As Dan noted last week, the awesome KIRO radio show Too Beautiful To Live is off the air.
"Not awesome," say TBTL fans, who recently postered the station's wall in protest.
So why was the show cut from the on-air lineup?
“It didn’t appear to be working, according to the ratings," said KIRO program director Rod Arquette this morning. "When we asked people, they said it just didn’t seem to fit with the overall theme of what KIRO is about.”
What is KIRO about? From my December 2008 feature on TBTL:
At almost every hour of every day, KIRO's on-air programming consists of sports jabber, political shouting matches, and the same old traffic reports—except for during three very odd hours each weekday evening when Too Beautiful to Live is on.
KIRO is abandoning its hopes of courting a younger demographic with TBTL—a show that was created by Luke Burbank, explored everything from Beyonce to the troubled banking system, and cut it all with great music and wonderful, meandering stories. Instead, the station is going back to the old (in every sense of the word) format.
“This was going to be an experiment—throw it in the beaker and see what comes out of it," said Arquette. "And it didn’t turn out the way we all hoped it would... Everything in this business is driven by ratings."

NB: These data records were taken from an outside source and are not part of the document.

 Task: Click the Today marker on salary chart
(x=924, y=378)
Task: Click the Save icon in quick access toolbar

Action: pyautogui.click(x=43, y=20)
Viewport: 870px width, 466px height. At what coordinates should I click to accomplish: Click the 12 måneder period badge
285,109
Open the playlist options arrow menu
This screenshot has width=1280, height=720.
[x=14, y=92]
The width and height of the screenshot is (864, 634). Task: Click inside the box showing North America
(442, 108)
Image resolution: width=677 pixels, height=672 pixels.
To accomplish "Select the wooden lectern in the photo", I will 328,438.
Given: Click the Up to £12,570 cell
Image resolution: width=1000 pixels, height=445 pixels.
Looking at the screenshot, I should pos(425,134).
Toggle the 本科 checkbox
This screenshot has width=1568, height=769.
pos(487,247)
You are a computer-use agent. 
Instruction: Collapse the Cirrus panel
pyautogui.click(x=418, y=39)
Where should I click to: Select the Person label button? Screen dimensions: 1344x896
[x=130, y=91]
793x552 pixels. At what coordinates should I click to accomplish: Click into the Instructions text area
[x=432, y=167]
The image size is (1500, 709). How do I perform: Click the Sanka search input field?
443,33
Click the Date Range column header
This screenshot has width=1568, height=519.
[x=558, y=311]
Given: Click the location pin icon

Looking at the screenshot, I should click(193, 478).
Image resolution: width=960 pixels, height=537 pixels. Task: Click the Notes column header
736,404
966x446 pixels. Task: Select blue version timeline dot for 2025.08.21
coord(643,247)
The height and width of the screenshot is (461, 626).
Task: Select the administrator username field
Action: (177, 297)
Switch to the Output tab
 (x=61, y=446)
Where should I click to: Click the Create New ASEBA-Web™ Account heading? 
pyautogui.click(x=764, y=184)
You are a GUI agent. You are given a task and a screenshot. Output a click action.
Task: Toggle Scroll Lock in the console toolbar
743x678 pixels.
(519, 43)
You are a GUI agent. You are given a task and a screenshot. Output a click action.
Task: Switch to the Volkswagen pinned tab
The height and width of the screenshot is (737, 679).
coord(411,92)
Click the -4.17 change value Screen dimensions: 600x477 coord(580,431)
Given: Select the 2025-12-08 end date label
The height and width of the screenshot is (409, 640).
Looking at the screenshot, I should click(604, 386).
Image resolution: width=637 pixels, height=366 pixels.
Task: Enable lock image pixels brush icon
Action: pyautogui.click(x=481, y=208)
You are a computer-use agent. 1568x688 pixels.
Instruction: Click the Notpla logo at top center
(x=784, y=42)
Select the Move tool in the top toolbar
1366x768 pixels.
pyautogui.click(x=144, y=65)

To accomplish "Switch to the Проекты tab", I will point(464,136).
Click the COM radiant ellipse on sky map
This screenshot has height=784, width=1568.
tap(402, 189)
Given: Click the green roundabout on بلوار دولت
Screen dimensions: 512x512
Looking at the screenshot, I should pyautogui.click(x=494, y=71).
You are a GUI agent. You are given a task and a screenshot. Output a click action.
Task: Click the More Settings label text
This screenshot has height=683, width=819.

One place where TBTL's numbers did stand out: online. The show had about 226,000 podcast hours downloaded in the last month. "Which is a HUGE number," Arquette said, noting that no other KIRO show has anything close to that big an online following. "That’s where the greatest success was," he continued. "Because on a ratings level it just didn’t seem to be clicking.”
So TBTL is going to continue as an online-only show (broadcasting live right now, according to the new homepage) with KIRO paying Burbank through the end of the year.
And then? Can Burbank shop his show elsewhere? Who, in fact, owns the TBTL concept?
"I don't know who owns that," Arquette said. "We're going to have to negotiate."